Is human creativity still relevant in the future? 

KW: “If you define creativity or intelligence in a very narrow way, it's just a mental process that we can model somehow using an AI system. But to me, creativity is not just inside the head. It's not only a mental thing, it's also embodied. And that's where the difference is. So AI is good at doing digital things, things that exist on the computer and the Internet. But we live outside of the digital world as well. 

When I'm drawing something happens to me that's not just mental. It's the actions that I'm undertaking with my body. So we will always have this difference from machines in that sense. Now if machines were able to execute code and have a kind of memory, then it can start to have some actions in the world. And if it can execute code, if it can iterate and improve on its code, if it can start to be autonomous somehow, it can begin to impact things happening in the world.”


“To me, creativity is not just inside the head. It's not only a mental thing, it's also embodied.” 

Some people say the main difference between AI and humans is that humans have the urge to create an AI. But now you’re telling us that AI could have some autonomy. 

KW: "Yeah, well, the question is: can it have its urges? Can it have desires? I don’t see that happening. Then again, I spoke to a robotics engineer some years ago who created this super simple and tiny insect robot. It only has like two or three components. It has a light detector like a photocell and a capacitor. To store up the charge that it collects from the light. And that's it. And then the little motor moves it, so all it does is where it detects more light, it moves towards the light. So so this. Super simple system. It already has some autonomy because it's seeking out the energy, the morning, so it can perpetuate itself to survive. So maybe there's something there? 

There's one theory of creativity by this guy named Graham Wallas from the 1930s. And he said that you must first collect all of this stuff. All these visual references and things. But then. What you do is go to sleep. And you know if you're working on a problem late at night or something you need to sleep on it. I do this with programming. I'll be trying to figure out what the hell is wrong with my program. And then I wake up in the morning and realize I was missing a semicolon somewhere. 

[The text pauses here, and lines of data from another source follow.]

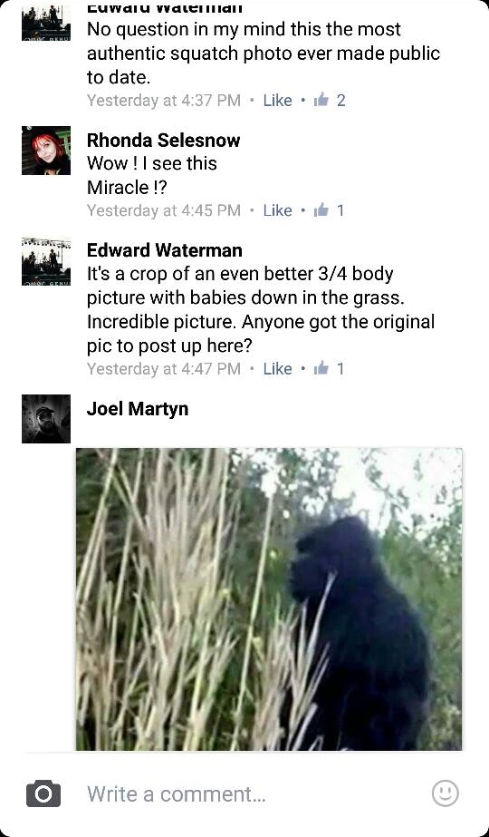489x837 pixels.
Task: Like Rhonda Selesnow's Miracle comment
Action: pos(277,210)
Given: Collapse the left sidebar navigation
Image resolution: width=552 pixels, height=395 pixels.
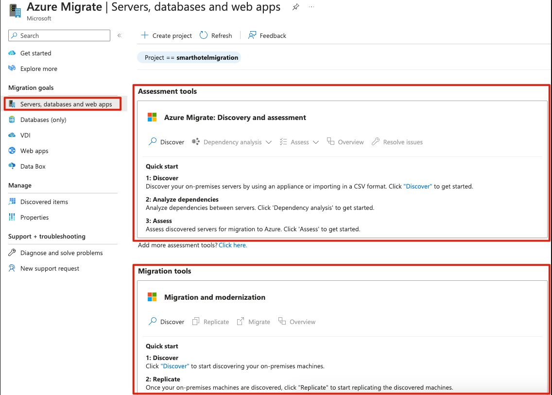Looking at the screenshot, I should pyautogui.click(x=120, y=35).
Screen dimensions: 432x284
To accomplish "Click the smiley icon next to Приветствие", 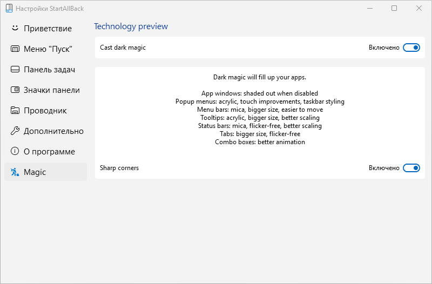I will 15,28.
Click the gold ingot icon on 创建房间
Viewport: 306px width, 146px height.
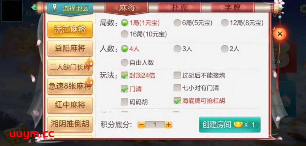coord(238,125)
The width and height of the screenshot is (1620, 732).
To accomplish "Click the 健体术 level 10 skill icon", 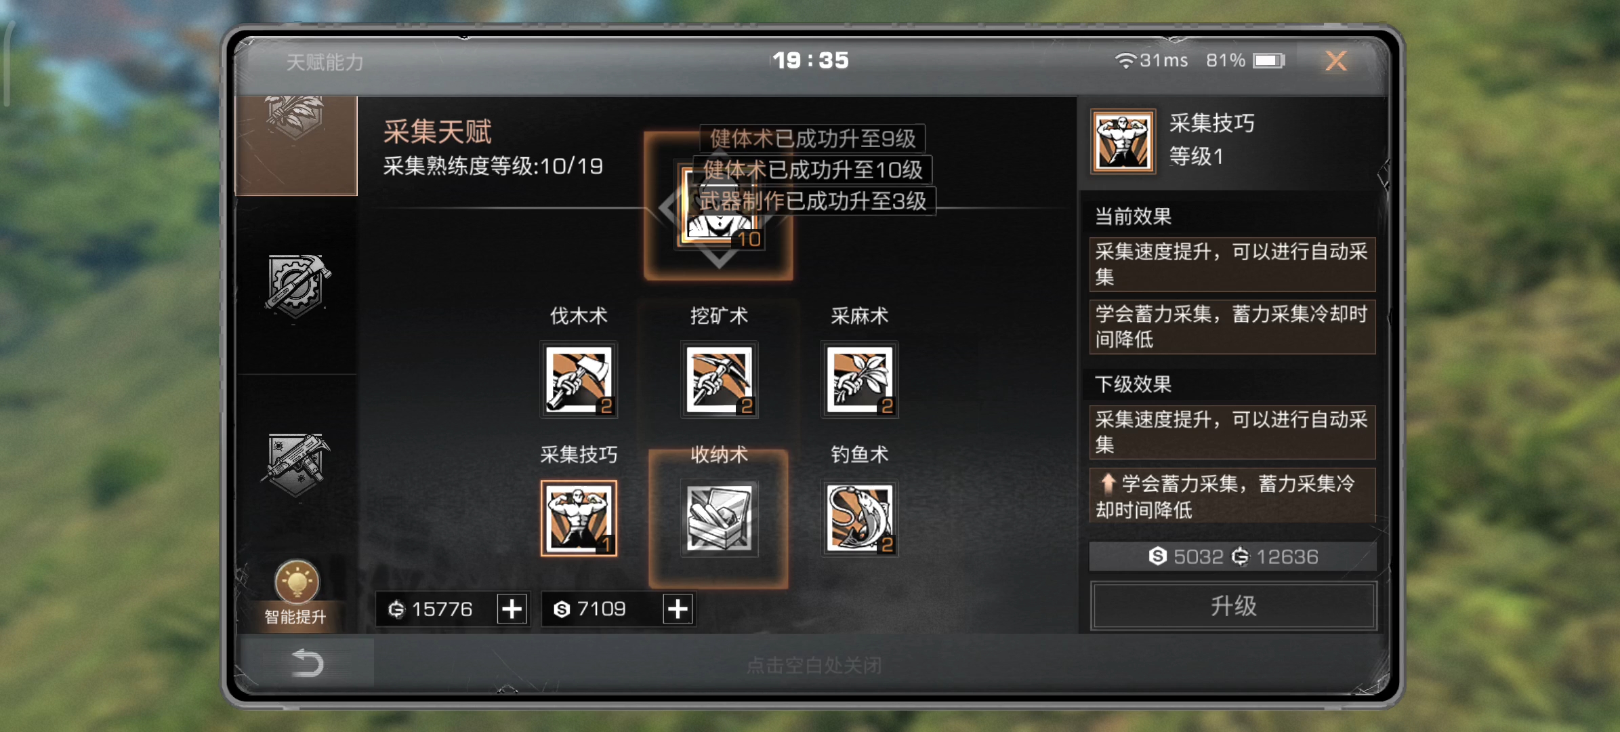I will [719, 207].
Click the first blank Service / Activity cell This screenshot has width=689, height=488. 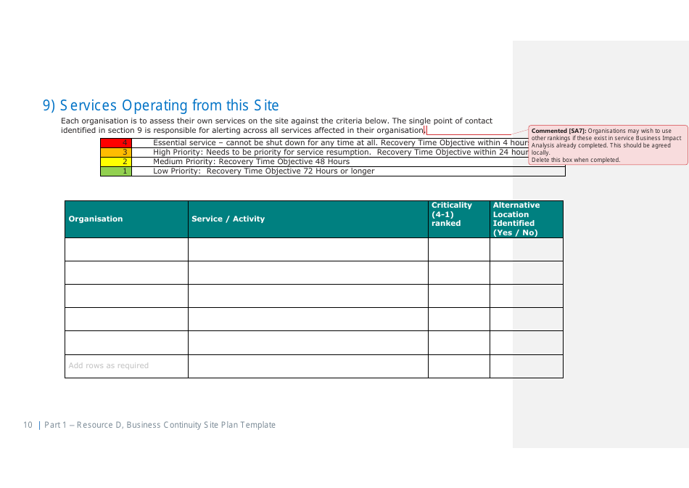coord(308,249)

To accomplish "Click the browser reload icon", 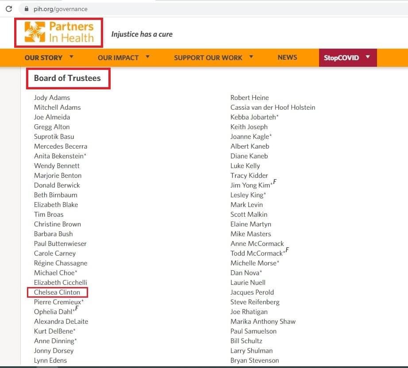I will tap(9, 9).
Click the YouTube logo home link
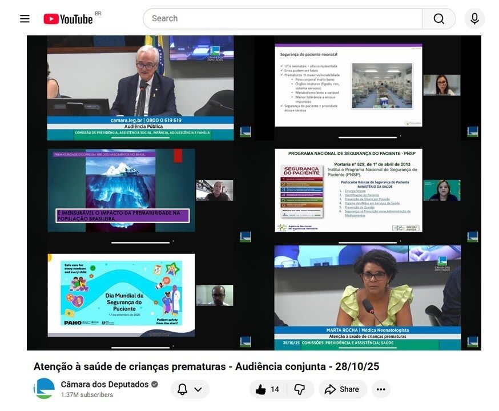Viewport: 499px width, 411px height. pos(68,19)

Now I asked ChatGPT about this. I said sleep is essential for creativity, ChatGPT agreed. I asked for some research to support this claim. ChatGPT said there was a 2013 paper about this and another paper, but it didn't give the exact references. Then I asked if it could become more creative. Could you sleep? Do you sleep? And it said, of course: ‘I don't sleep. I'm an AI system. I'm just running all the time.’ And I said, well if you could sleep, you could be more creative. But I don’t think he got it, haha."